Se la cavi come meglio potrà. Andiamo, signore, lasciamo qui i suoi falconetti e finchè abbiamo tempo, sgombriamo.

Noi non abbiamo niente a che fare coll’Emiro di Bukara, tanto meno coi suoi protettori. —

Poi, alzando la voce verso i suoi uomini, gridò, dominando colla sua voce stentorea il rombo delle artiglierie ed il crepitìo della moschetteria:

— A cavallo, amici!... Andiamo a caricare i russi! La confusione che regnava in quel momento sui bastioni e sulle muraglie di Ravatak era tale, che nessuno si poteva occupare della defezione dei cinquanta cavalieri.

I russi spingevano l’attacco con grande vigore. I cavalieri del Turchestan ed i cosacchi correvano all’assalto, mandando fragorosi urrah e portando seco un gran numero di scale per superare le altissime muraglie.

Le migliaia di fucili che tuonavano dietro le merlature e dietro le mura dei giardini, non arrestavano affatto l’assalto dei moscoviti, i quali muovevano addosso alle mura a passo di carica, preceduti dai loro trombettieri e protetti dal fuoco intensissimo dei pezzi nascosti dietro la trincea.

Hossein e Tabriz, prevedendo l’imminente resa della città e non amando essere coinvolti in quella ribellione che non li interessava affatto, avevano lanciato i cavalli a galoppo sfrenato per raggiungere la muraglia opposta, prima che i russi potessero completare l’aggiramento.
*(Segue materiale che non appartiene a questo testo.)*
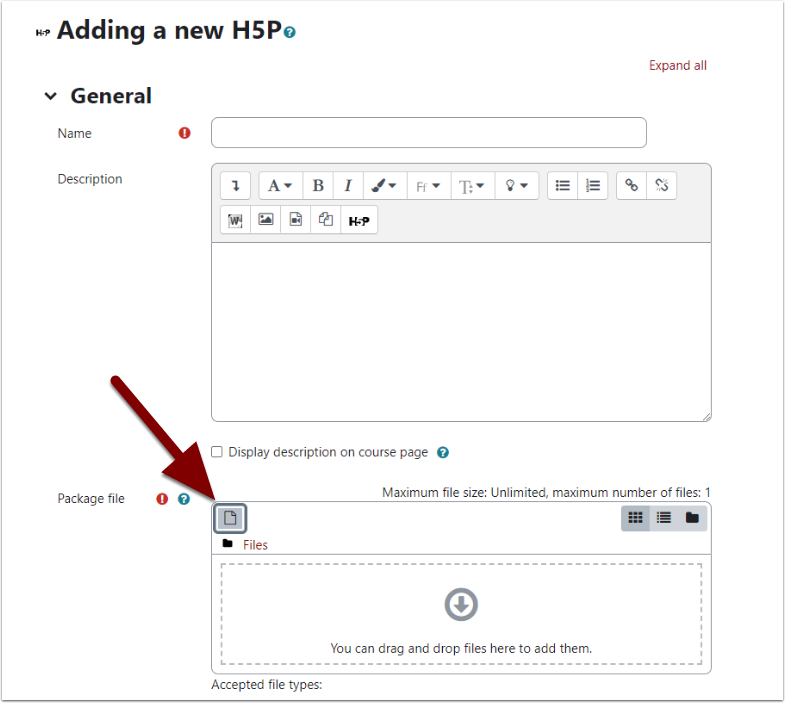Click the add file icon in Package file
The image size is (785, 703).
(x=230, y=518)
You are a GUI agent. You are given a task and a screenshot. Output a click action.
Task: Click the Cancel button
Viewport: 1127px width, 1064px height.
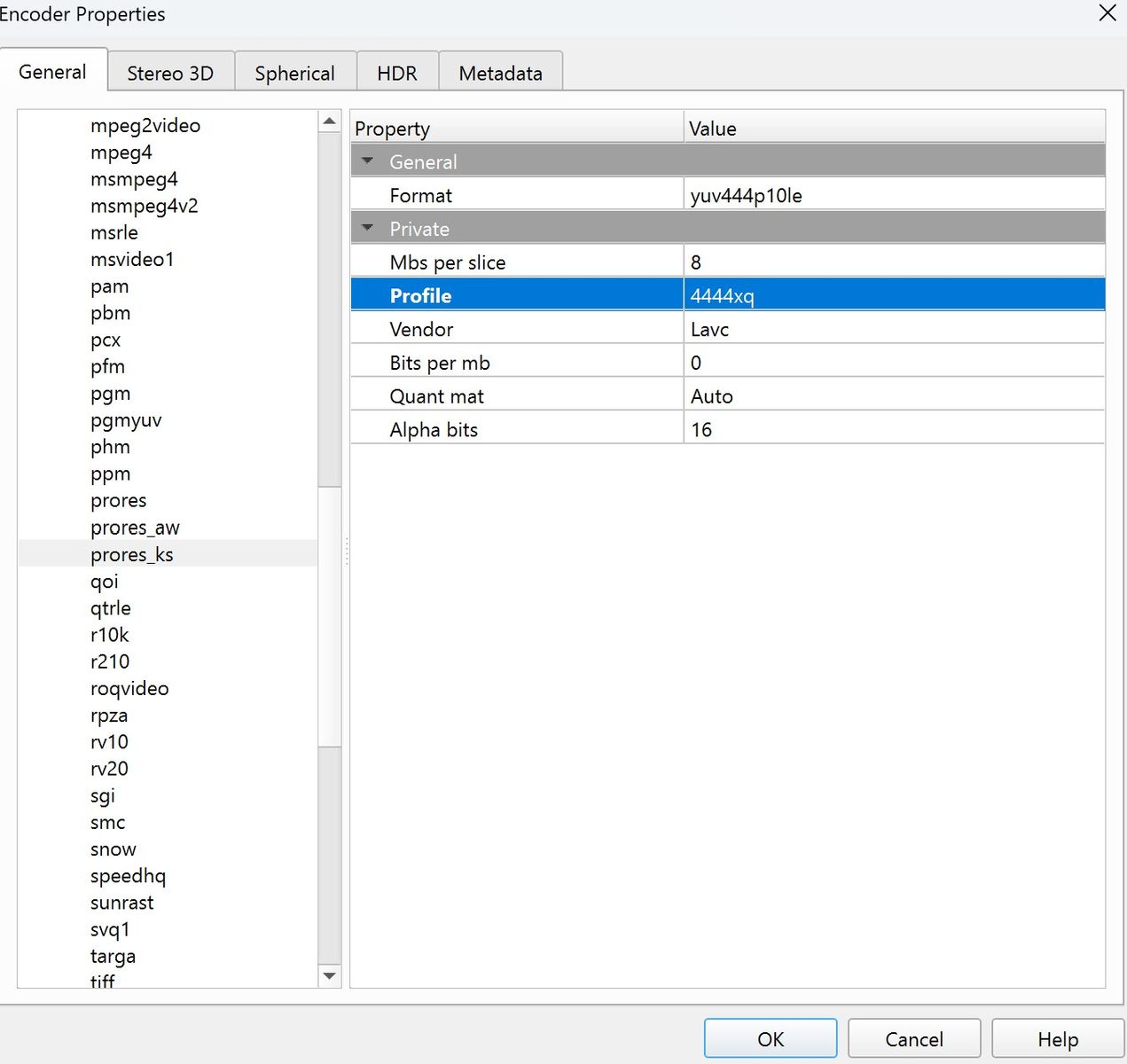(x=913, y=1038)
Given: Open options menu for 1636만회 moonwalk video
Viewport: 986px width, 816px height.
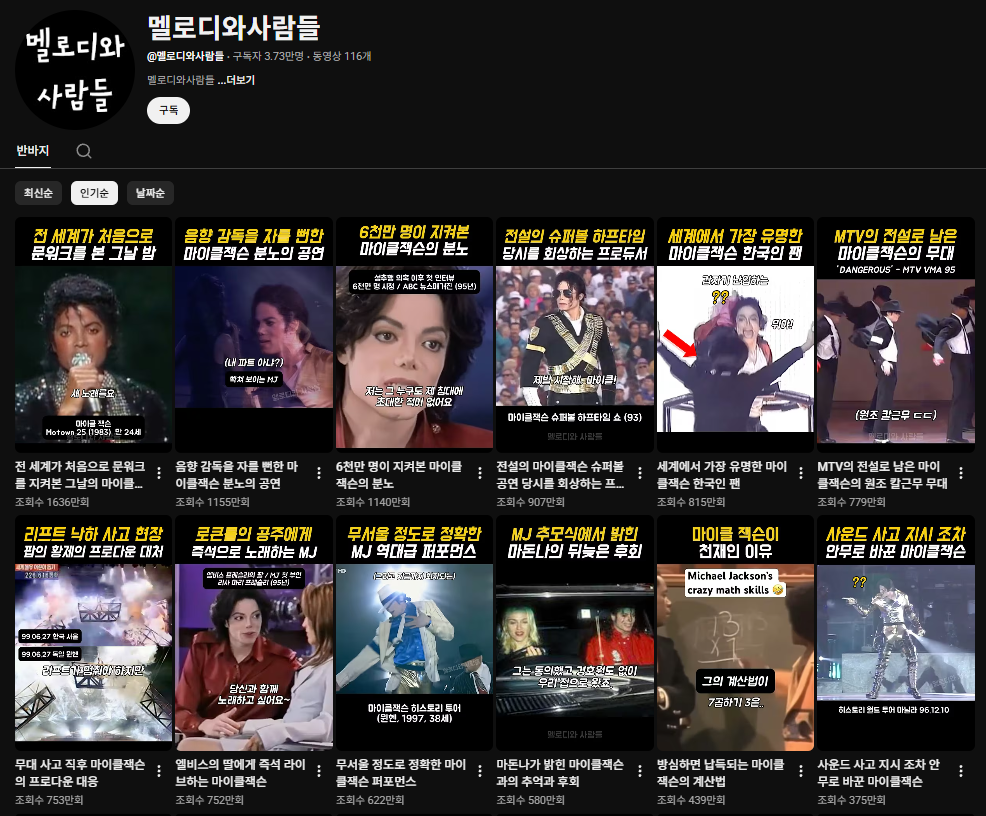Looking at the screenshot, I should (159, 473).

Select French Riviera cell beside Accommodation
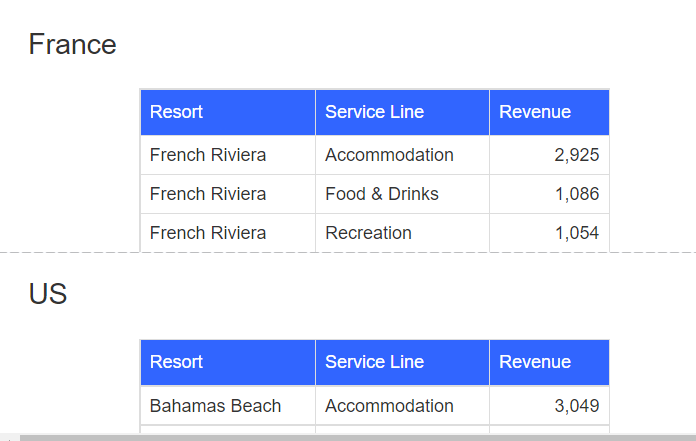point(208,155)
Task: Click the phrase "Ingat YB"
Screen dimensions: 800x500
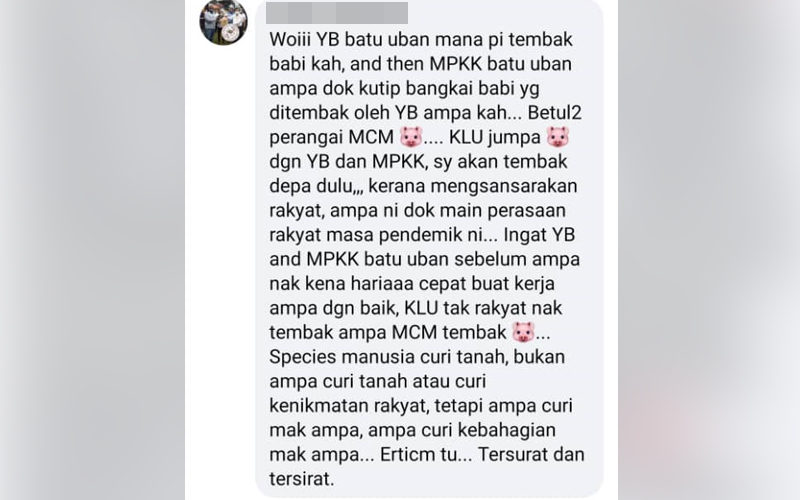Action: tap(539, 235)
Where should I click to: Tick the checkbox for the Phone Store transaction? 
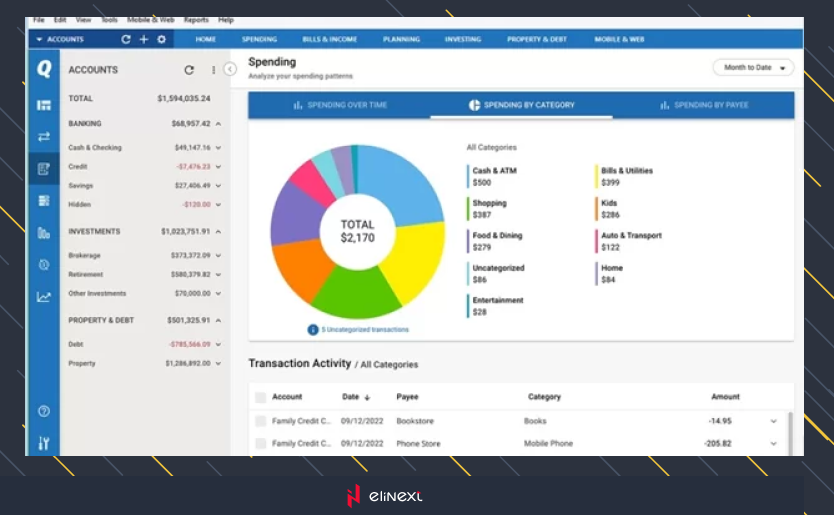coord(260,443)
Tutte le vie erano ingombre di fuggiaschi. Donne e fanciulli, correvano all’impazzata, urlando spaventosamente, carichi degli oggetti più preziosi, mentre le palle delle artiglierie russe cadevano dovunque, provocando nuovi incendi.

Sulle case della città alta, una immensa nuvolaglia nera s’alzava, carica di scintille, volteggiando turbinosamente e calando verso i giardini.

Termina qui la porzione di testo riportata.